Teaching Adoption Concepts: Consistency Creates Trust

No matter a child's age, they need consistency to create trust. As mentioned in my first segment, adoptees are particularly sensitive to developing trust.

Children thrive with a certain poetry and balance between structure and creative play. So, find out what inspires your child and create consistent structure surrounding the meaningful experiences.


Well, children love to do different things at various developmental stages. A 6 year old, a 10 year old and a 15 year old have all very different development milestones to meet. But, the trust thread is always there.

One major theme in the relationship with your child needs to be communication. We also need to pour consistency into the relationship.

So, as adults and parents of adopted children, be available. Be the consistent touchstone in the relationship and provide a safe place.

When your precious little 6-year old, comes to you and can't figure out why they don't belong and connect, be Open, Every time. Talk to the child on her/his age-level.

A conversation:

Child: Mommy, I don't like playing with this or that (insert whatever your child dislikes)

Tip: Now...As an adult, take this as an opportunity to continue the adoption story for them. It is very important to pull in the lifelong influence of their natural families. Be strong emotionally and cognitively for your child. Be careful that your own interests and desires don't overpower theirs. Yes, this is true of non-adopted children, but with adoptees, we seek the genetic connection through our entire lifetime. Be sensitive and thoughtful to this fact. Especially, when and if the adoptee is paired with a family that is inherently different with personality and interests. As parents, extra attention and effort are needed to explain these differences at all times. In essence, the trust will continue through consistent parental presence and communication.

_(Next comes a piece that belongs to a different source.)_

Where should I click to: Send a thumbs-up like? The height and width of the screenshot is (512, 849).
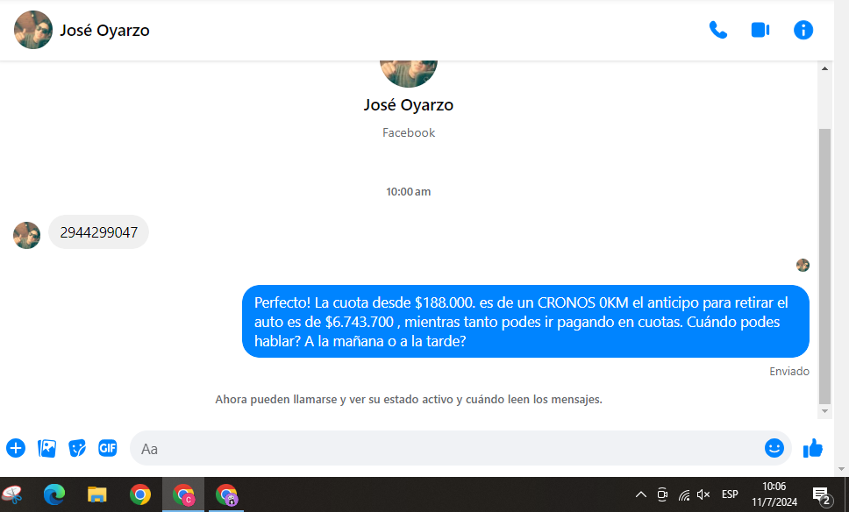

Parent: Everyone is made different and special. Mommy likes to ( the piano), but that does not mean that you will love to play the piano. You may want to dance or explore the stars. You might, but you might not. And we will try lots of wonderful things so that you can find what you love. But remember, that you had a natural family before we met. And inside of you there are things that they passed on to you. Special gifts and interests. We will figure out what you love together.

Tip: These consistent chats and consistent parental presence and guidance may seem simple, but simplicity allows an openness. As the child grows and develops, the conversation will become more complex. Your child will want to come to you, if you can remain strong and open to all things. Even and especially when these things may not be your passion. Every single time. Even when you are having a bad day or stress overtakes you, explain these things. You don't have to be perfect. Be a loving and consistent guide and keep the conversation going.